### THE INPUT:

※

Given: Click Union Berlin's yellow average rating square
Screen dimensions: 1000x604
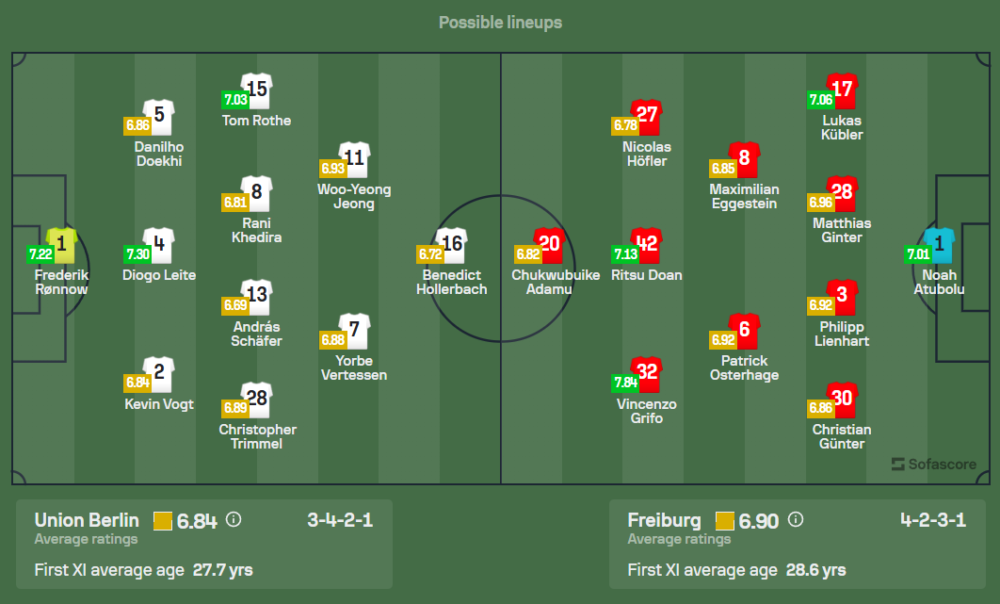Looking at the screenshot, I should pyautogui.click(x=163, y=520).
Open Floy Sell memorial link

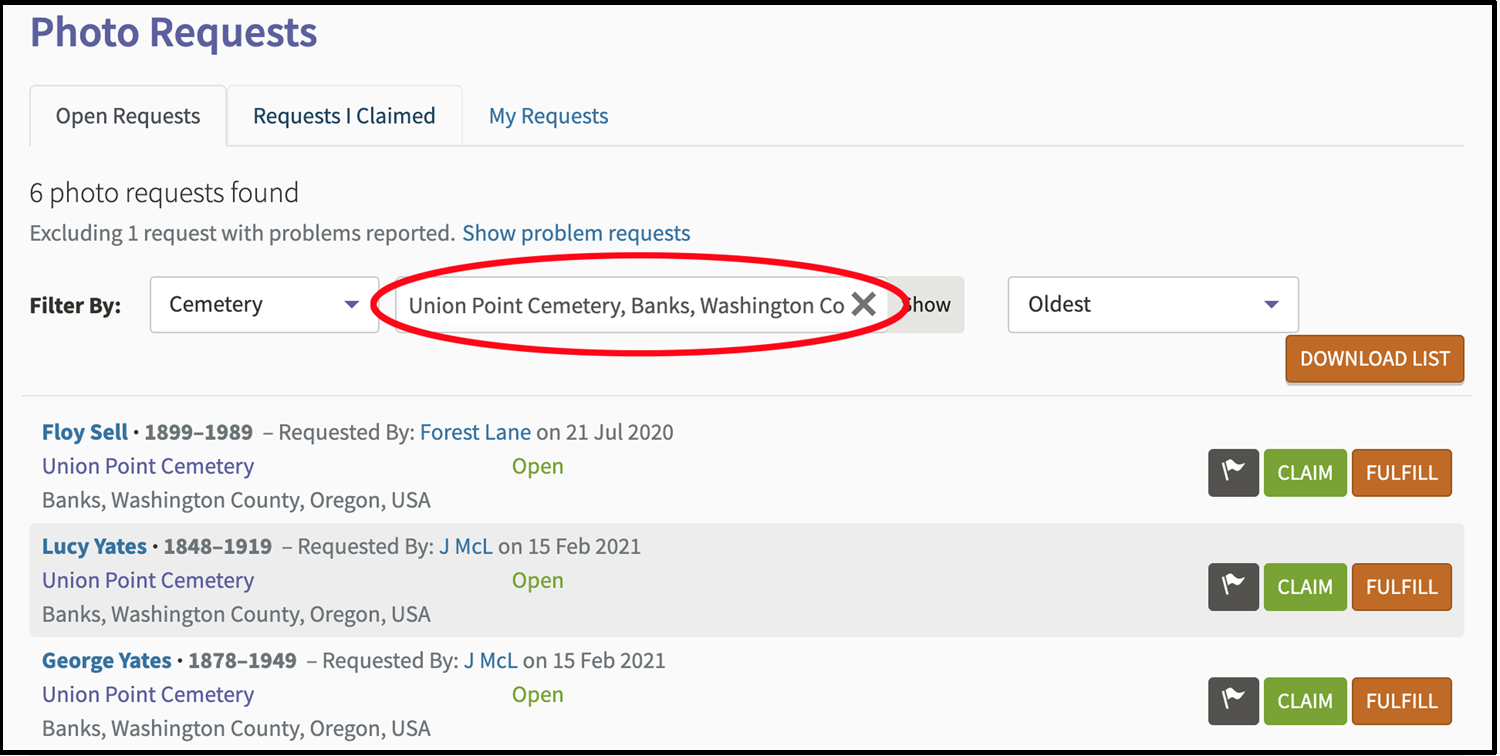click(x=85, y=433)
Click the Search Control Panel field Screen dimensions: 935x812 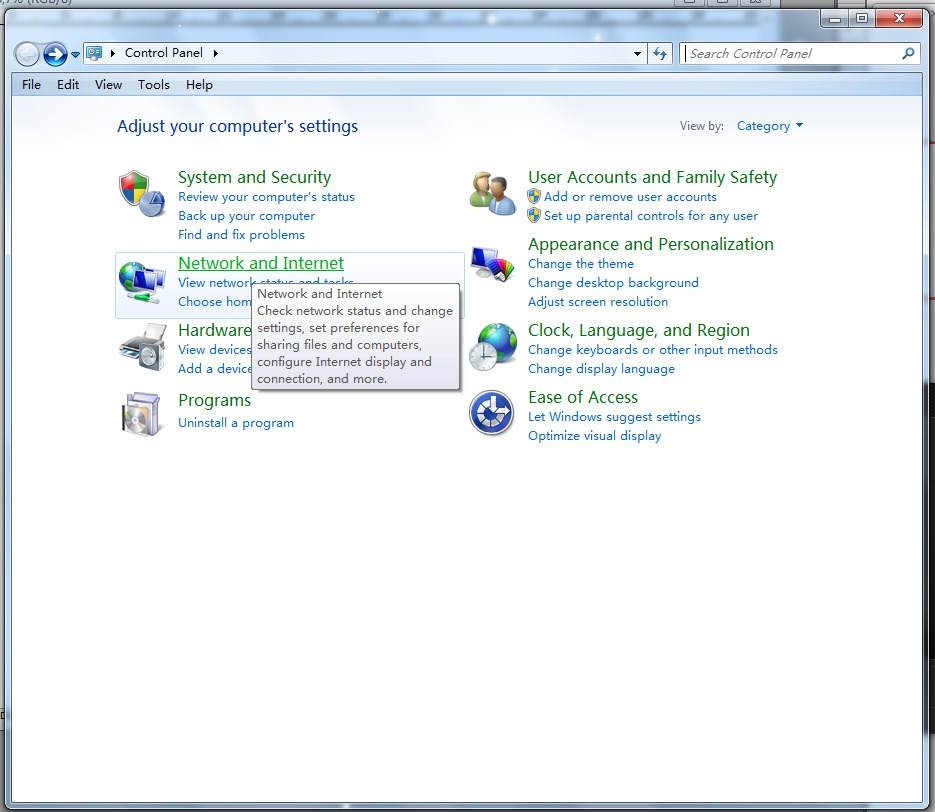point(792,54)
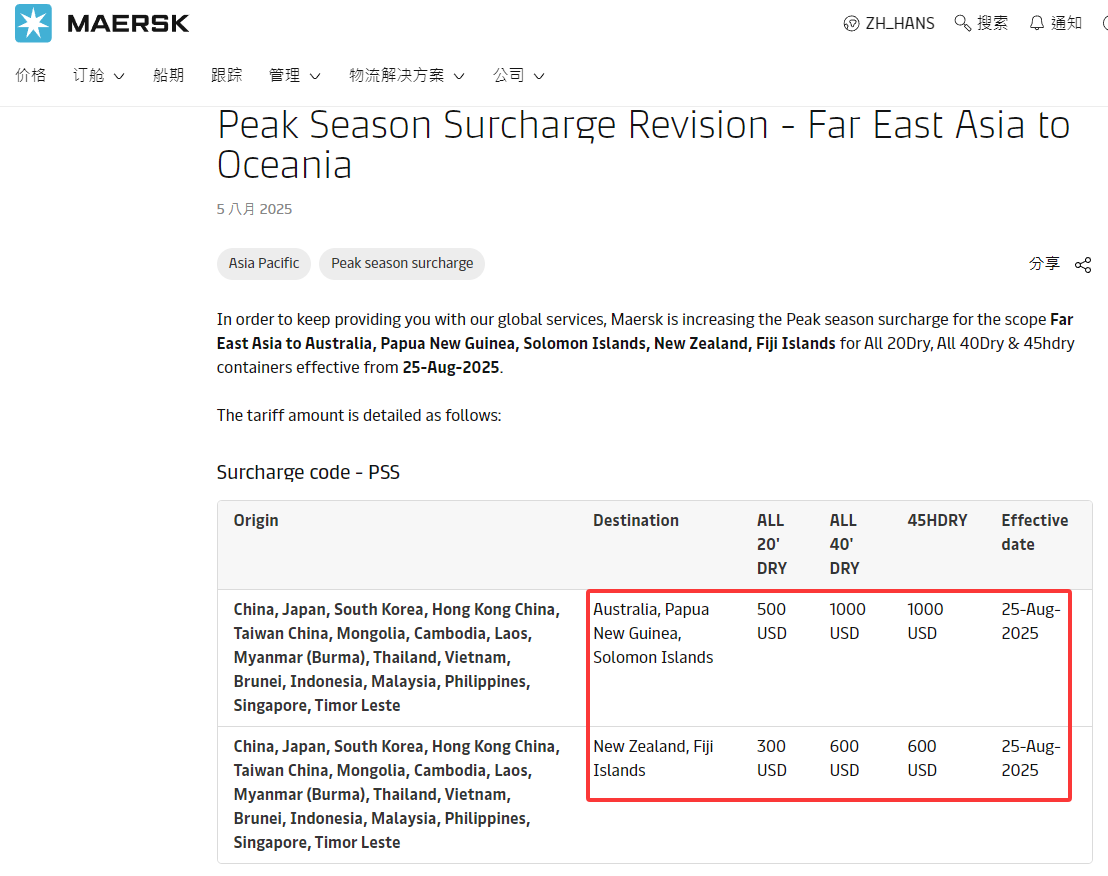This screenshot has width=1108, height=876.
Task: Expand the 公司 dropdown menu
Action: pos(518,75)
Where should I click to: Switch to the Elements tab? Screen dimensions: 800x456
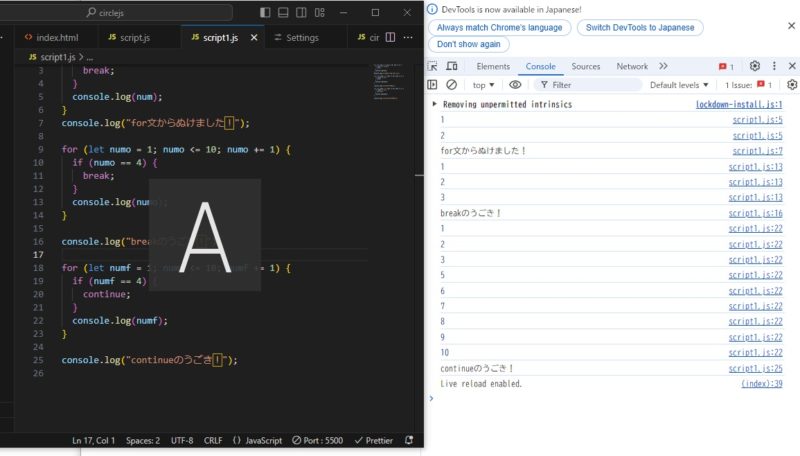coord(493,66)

※

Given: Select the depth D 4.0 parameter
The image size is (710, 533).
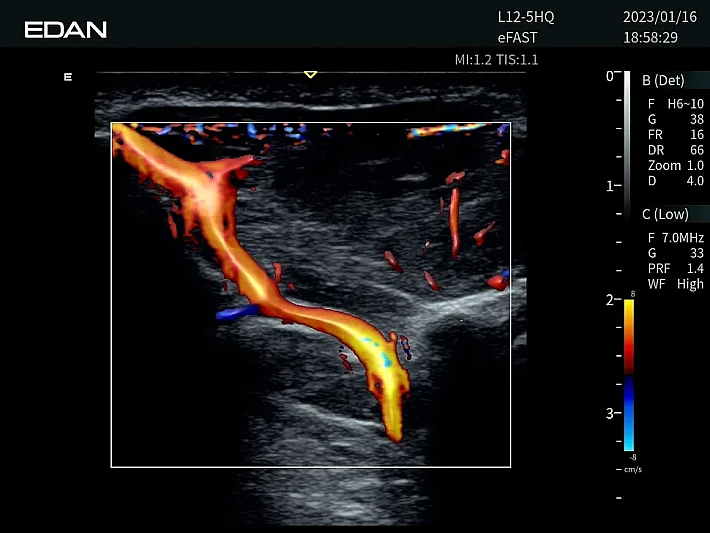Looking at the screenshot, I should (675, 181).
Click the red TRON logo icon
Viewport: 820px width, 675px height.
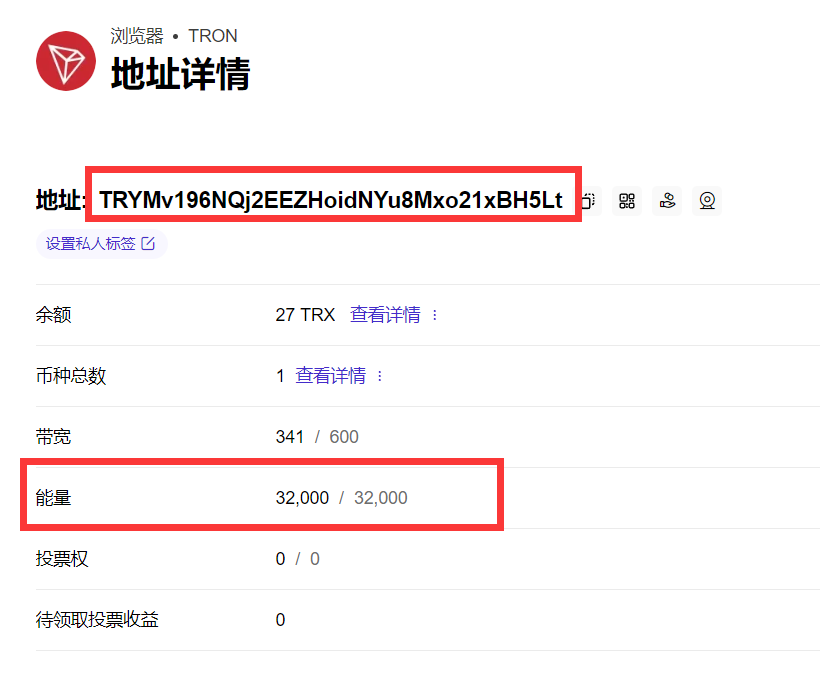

※

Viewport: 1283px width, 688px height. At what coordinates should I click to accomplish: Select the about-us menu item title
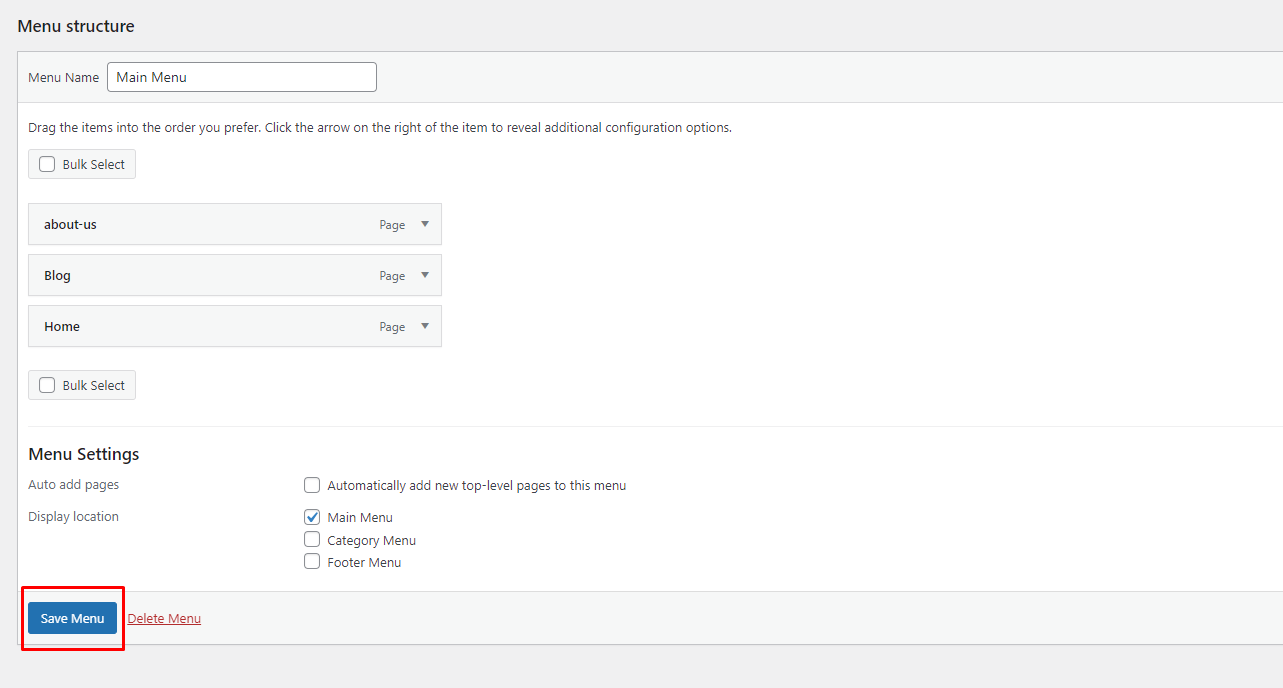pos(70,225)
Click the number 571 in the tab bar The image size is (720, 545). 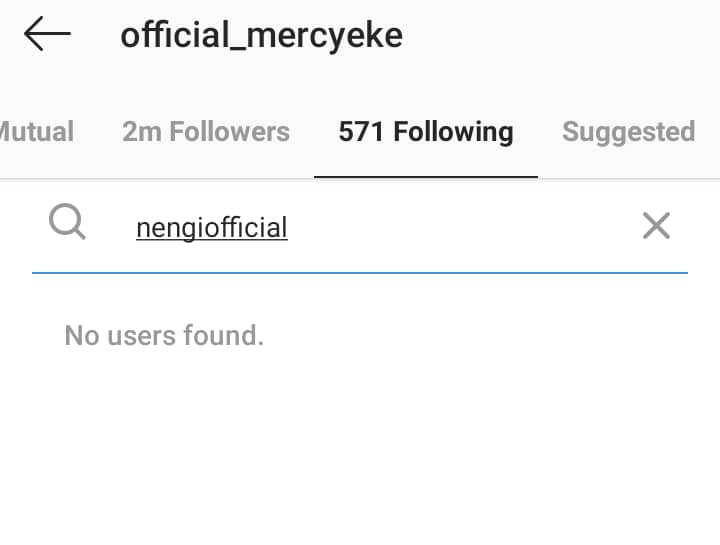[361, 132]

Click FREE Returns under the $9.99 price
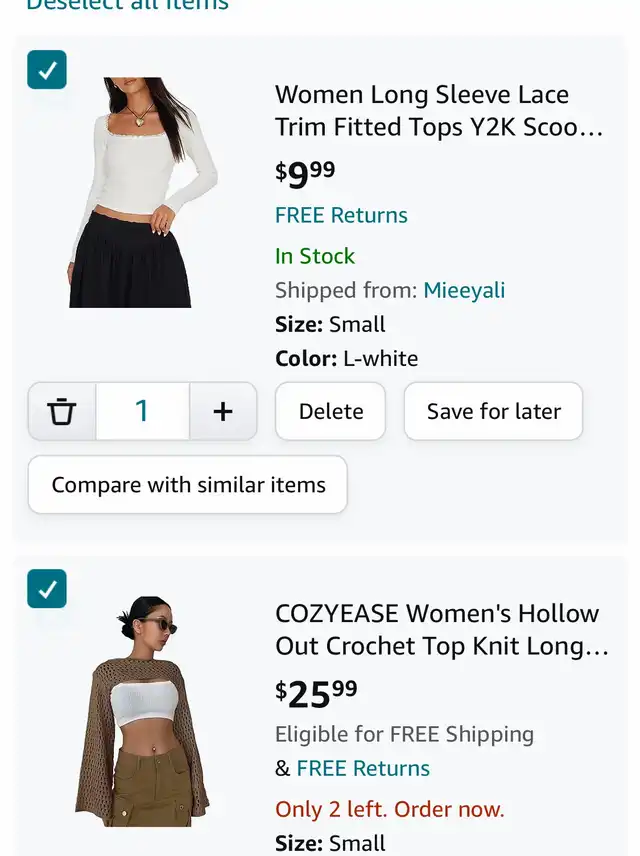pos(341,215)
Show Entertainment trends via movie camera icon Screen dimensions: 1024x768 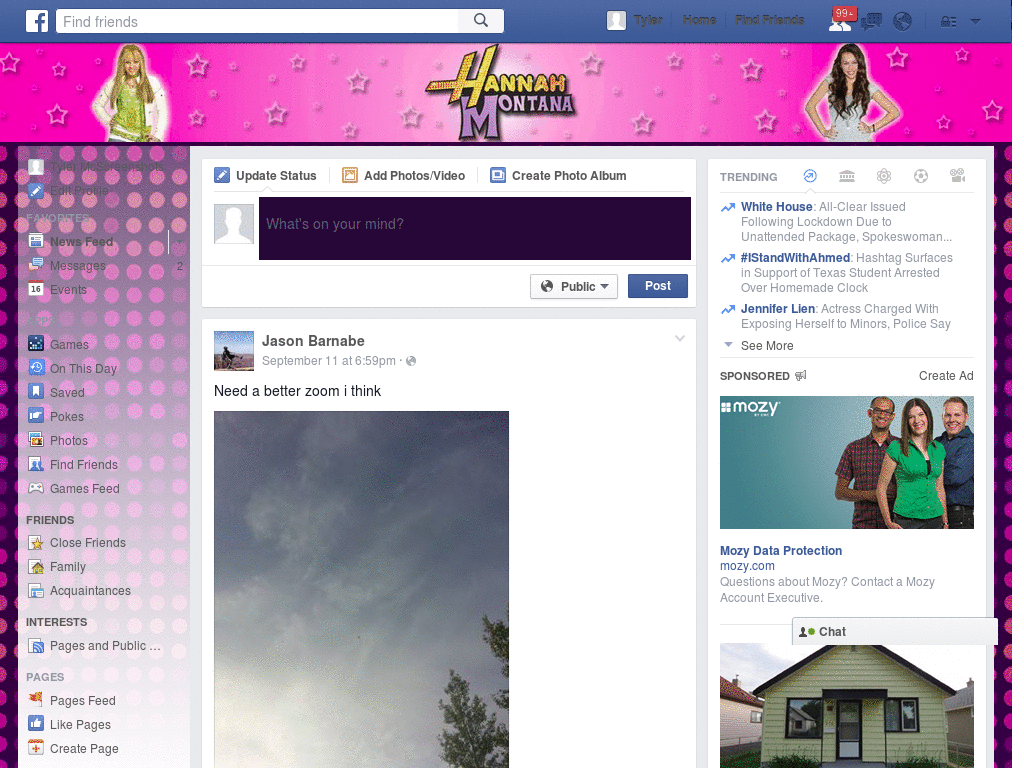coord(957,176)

※

### ABOUT THIS TASK:
Please copy each line from the material above in which the string "Given" appears.

### OUTPUT OF THE TASK:
Given: Click Union Berlin's yellow average rating square
Given: Select the depth D 4.0 parameter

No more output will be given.